**Exercise prompt:**
Transcribe the data. Leave out nothing.
------ Source data ------
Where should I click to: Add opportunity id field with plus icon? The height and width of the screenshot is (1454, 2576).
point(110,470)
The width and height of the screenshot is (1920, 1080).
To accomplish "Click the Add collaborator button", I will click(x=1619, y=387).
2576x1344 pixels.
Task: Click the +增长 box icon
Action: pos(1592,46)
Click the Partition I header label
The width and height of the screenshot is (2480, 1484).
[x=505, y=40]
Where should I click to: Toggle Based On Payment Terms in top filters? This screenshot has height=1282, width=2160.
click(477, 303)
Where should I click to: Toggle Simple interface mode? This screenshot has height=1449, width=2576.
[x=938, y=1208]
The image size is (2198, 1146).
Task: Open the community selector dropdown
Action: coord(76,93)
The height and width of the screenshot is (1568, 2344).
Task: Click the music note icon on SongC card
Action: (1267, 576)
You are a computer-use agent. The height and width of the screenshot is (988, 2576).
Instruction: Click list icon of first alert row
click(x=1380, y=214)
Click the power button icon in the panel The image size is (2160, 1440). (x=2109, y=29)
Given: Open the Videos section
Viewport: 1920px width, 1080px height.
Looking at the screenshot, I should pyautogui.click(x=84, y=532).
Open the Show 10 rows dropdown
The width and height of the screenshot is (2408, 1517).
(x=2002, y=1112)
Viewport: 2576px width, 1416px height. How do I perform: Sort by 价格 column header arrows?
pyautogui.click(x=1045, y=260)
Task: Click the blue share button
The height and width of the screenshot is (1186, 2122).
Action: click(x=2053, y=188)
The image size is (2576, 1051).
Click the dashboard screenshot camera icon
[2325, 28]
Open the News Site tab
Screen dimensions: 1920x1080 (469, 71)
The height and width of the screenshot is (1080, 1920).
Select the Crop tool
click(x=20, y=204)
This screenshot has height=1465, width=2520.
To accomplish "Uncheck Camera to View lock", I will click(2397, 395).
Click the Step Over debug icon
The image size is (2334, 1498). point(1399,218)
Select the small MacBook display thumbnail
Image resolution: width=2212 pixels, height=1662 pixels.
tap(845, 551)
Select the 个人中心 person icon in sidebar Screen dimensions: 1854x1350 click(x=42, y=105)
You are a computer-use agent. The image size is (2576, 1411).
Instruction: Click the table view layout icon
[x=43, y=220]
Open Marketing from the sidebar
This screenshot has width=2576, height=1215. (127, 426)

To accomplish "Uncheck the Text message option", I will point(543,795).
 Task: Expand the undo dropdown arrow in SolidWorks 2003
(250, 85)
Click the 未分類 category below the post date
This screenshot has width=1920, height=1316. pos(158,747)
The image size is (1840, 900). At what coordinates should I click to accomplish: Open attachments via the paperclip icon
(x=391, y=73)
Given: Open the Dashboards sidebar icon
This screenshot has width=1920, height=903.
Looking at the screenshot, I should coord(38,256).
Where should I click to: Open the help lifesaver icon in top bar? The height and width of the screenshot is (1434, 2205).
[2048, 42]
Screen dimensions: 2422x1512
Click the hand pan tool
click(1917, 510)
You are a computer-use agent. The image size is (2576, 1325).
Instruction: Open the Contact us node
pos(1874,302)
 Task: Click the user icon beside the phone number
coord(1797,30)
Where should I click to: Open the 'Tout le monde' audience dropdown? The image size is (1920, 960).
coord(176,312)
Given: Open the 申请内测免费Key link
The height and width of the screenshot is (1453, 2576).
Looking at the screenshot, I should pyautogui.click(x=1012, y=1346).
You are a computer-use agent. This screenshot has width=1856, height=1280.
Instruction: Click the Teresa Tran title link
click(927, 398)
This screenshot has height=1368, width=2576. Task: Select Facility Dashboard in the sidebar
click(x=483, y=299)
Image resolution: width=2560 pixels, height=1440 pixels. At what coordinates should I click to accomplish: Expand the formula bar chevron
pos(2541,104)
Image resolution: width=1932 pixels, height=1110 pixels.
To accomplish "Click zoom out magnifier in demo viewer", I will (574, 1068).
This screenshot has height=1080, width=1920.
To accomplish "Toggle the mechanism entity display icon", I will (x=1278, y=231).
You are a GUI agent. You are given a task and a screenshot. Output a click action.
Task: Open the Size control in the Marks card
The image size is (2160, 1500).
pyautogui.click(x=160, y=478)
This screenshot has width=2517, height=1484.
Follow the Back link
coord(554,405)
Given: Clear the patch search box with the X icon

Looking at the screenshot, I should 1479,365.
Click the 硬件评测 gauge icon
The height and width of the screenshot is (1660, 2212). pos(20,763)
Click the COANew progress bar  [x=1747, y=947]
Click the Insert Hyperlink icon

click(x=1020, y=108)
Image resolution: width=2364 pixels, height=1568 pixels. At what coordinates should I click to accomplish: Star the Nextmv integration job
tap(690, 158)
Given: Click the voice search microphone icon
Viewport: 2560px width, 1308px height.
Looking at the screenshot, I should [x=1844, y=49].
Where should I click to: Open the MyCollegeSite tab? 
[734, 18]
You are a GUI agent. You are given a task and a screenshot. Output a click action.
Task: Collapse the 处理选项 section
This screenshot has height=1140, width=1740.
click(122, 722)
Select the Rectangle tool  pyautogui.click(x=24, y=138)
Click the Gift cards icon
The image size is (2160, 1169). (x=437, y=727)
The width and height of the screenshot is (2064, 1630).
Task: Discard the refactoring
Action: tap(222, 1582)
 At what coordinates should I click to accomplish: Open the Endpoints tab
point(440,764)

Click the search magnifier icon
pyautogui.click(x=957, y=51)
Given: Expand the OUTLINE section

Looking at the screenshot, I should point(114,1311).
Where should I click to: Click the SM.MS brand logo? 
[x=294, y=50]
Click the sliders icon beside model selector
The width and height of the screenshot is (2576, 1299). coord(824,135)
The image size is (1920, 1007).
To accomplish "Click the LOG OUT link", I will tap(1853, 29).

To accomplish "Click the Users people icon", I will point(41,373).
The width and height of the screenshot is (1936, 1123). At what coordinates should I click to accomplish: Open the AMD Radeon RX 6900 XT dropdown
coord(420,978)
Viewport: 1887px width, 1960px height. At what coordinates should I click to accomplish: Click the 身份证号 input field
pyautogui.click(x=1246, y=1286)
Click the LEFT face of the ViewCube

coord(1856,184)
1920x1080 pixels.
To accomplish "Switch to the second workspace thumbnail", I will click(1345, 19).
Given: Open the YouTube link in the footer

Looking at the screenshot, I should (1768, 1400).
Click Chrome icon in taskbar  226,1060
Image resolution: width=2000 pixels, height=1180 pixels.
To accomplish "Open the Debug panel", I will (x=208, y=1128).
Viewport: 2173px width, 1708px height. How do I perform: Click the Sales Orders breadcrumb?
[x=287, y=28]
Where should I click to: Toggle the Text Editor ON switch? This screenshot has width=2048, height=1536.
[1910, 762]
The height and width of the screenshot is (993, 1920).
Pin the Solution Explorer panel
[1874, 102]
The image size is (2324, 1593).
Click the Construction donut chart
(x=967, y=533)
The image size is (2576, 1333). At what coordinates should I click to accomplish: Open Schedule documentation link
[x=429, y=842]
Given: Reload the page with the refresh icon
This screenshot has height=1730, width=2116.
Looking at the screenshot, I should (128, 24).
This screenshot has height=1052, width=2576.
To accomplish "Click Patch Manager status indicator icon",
------
**Response below:**
Where should I click to: Add opportunity id field with plus icon? The height and width of the screenshot is (1454, 2576).
point(110,470)
The width and height of the screenshot is (1920, 1080).
To accomplish "Click the Add collaborator button", I will click(x=1619, y=387).
2576x1344 pixels.
Task: Click the +增长 box icon
Action: pos(1592,46)
Click the Partition I header label
The width and height of the screenshot is (2480, 1484).
[x=505, y=40]
Where should I click to: Toggle Based On Payment Terms in top filters? This screenshot has height=1282, width=2160.
click(477, 303)
Where should I click to: Toggle Simple interface mode? This screenshot has height=1449, width=2576.
[x=938, y=1208]
The image size is (2198, 1146).
Task: Open the community selector dropdown
Action: coord(76,93)
The height and width of the screenshot is (1568, 2344).
Task: Click the music note icon on SongC card
Action: (1267, 576)
You are a computer-use agent. The height and width of the screenshot is (988, 2576).
Instruction: Click list icon of first alert row
click(x=1380, y=214)
Click the power button icon in the panel The image size is (2160, 1440). (x=2109, y=29)
Given: Open the Videos section
Viewport: 1920px width, 1080px height.
Looking at the screenshot, I should pyautogui.click(x=84, y=532).
Open the Show 10 rows dropdown
The width and height of the screenshot is (2408, 1517).
(x=2002, y=1112)
Viewport: 2576px width, 1416px height. How do I perform: Sort by 价格 column header arrows?
pyautogui.click(x=1045, y=260)
Task: Click the blue share button
The height and width of the screenshot is (1186, 2122).
Action: click(x=2053, y=188)
The image size is (2576, 1051).
Click the dashboard screenshot camera icon
[2325, 28]
Open the News Site tab
Screen dimensions: 1920x1080 (469, 71)
The height and width of the screenshot is (1080, 1920).
Select the Crop tool
click(x=20, y=204)
This screenshot has height=1465, width=2520.
To accomplish "Uncheck Camera to View lock", I will click(2397, 395).
Click the Step Over debug icon
The image size is (2334, 1498). point(1399,218)
Select the small MacBook display thumbnail
Image resolution: width=2212 pixels, height=1662 pixels.
tap(845, 551)
Select the 个人中心 person icon in sidebar Screen dimensions: 1854x1350 click(x=42, y=105)
You are a computer-use agent. The image size is (2576, 1411).
Instruction: Click the table view layout icon
[x=43, y=220]
Open Marketing from the sidebar
This screenshot has width=2576, height=1215. (127, 426)

To accomplish "Uncheck the Text message option", I will point(543,795).
 Task: Expand the undo dropdown arrow in SolidWorks 2003
(250, 85)
Click the 未分類 category below the post date
This screenshot has width=1920, height=1316. pos(158,747)
The image size is (1840, 900). At what coordinates should I click to accomplish: Open attachments via the paperclip icon
(x=391, y=73)
Given: Open the Dashboards sidebar icon
This screenshot has width=1920, height=903.
Looking at the screenshot, I should coord(38,256).
Where should I click to: Open the help lifesaver icon in top bar? The height and width of the screenshot is (1434, 2205).
[2048, 42]
Screen dimensions: 2422x1512
Click the hand pan tool
click(1917, 510)
You are a computer-use agent. The image size is (2576, 1325).
Instruction: Open the Contact us node
pos(1874,302)
 Task: Click the user icon beside the phone number
coord(1797,30)
Where should I click to: Open the 'Tout le monde' audience dropdown? The image size is (1920, 960).
coord(176,312)
Given: Open the 申请内测免费Key link
The height and width of the screenshot is (1453, 2576).
Looking at the screenshot, I should pyautogui.click(x=1012, y=1346).
You are a computer-use agent. This screenshot has width=1856, height=1280.
Instruction: Click the Teresa Tran title link
click(927, 398)
This screenshot has height=1368, width=2576. Task: Select Facility Dashboard in the sidebar
click(x=483, y=299)
Image resolution: width=2560 pixels, height=1440 pixels. At what coordinates should I click to accomplish: Expand the formula bar chevron
pos(2541,104)
Image resolution: width=1932 pixels, height=1110 pixels.
To accomplish "Click zoom out magnifier in demo viewer", I will (574, 1068).
This screenshot has height=1080, width=1920.
To accomplish "Toggle the mechanism entity display icon", I will (x=1278, y=231).
You are a GUI agent. You are given a task and a screenshot. Output a click action.
Task: Open the Size control in the Marks card
The image size is (2160, 1500).
pyautogui.click(x=160, y=478)
This screenshot has width=2517, height=1484.
Follow the Back link
coord(554,405)
Given: Clear the patch search box with the X icon

Looking at the screenshot, I should 1479,365.
Click the 硬件评测 gauge icon
The height and width of the screenshot is (1660, 2212). pos(20,763)
Click the COANew progress bar  [x=1747, y=947]
Click the Insert Hyperlink icon

click(x=1020, y=108)
Image resolution: width=2364 pixels, height=1568 pixels. At what coordinates should I click to accomplish: Star the Nextmv integration job
tap(690, 158)
Given: Click the voice search microphone icon
Viewport: 2560px width, 1308px height.
Looking at the screenshot, I should [x=1844, y=49].
Where should I click to: Open the MyCollegeSite tab? 
[734, 18]
You are a GUI agent. You are given a task and a screenshot. Output a click action.
Task: Collapse the 处理选项 section
This screenshot has height=1140, width=1740.
click(122, 722)
Select the Rectangle tool  pyautogui.click(x=24, y=138)
Click the Gift cards icon
The image size is (2160, 1169). (x=437, y=727)
The width and height of the screenshot is (2064, 1630).
Task: Discard the refactoring
Action: tap(222, 1582)
 At what coordinates should I click to accomplish: Open the Endpoints tab
point(440,764)

Click the search magnifier icon
pyautogui.click(x=957, y=51)
Given: Expand the OUTLINE section

Looking at the screenshot, I should point(114,1311).
Where should I click to: Click the SM.MS brand logo? 
[x=294, y=50]
Click the sliders icon beside model selector
The width and height of the screenshot is (2576, 1299). coord(824,135)
The image size is (1920, 1007).
To accomplish "Click the LOG OUT link", I will tap(1853, 29).

To accomplish "Click the Users people icon", I will point(41,373).
The width and height of the screenshot is (1936, 1123). At what coordinates should I click to accomplish: Open the AMD Radeon RX 6900 XT dropdown
coord(420,978)
Viewport: 1887px width, 1960px height. At what coordinates should I click to accomplish: Click the 身份证号 input field
pyautogui.click(x=1246, y=1286)
Click the LEFT face of the ViewCube

coord(1856,184)
1920x1080 pixels.
To accomplish "Switch to the second workspace thumbnail", I will click(1345, 19).
Given: Open the YouTube link in the footer

Looking at the screenshot, I should (1768, 1400).
Click Chrome icon in taskbar  226,1060
Image resolution: width=2000 pixels, height=1180 pixels.
To accomplish "Open the Debug panel", I will (x=208, y=1128).
Viewport: 2173px width, 1708px height. How do I perform: Click the Sales Orders breadcrumb?
[x=287, y=28]
Where should I click to: Toggle the Text Editor ON switch? This screenshot has width=2048, height=1536.
[1910, 762]
The height and width of the screenshot is (993, 1920).
Pin the Solution Explorer panel
[1874, 102]
The image size is (2324, 1593).
Click the Construction donut chart
(x=967, y=533)
The image size is (2576, 1333). At what coordinates should I click to accomplish: Open Schedule documentation link
[x=429, y=842]
Given: Reload the page with the refresh icon
This screenshot has height=1730, width=2116.
Looking at the screenshot, I should (128, 24).
This screenshot has height=1052, width=2576.
To accomplish "Click Patch Manager status indicator icon",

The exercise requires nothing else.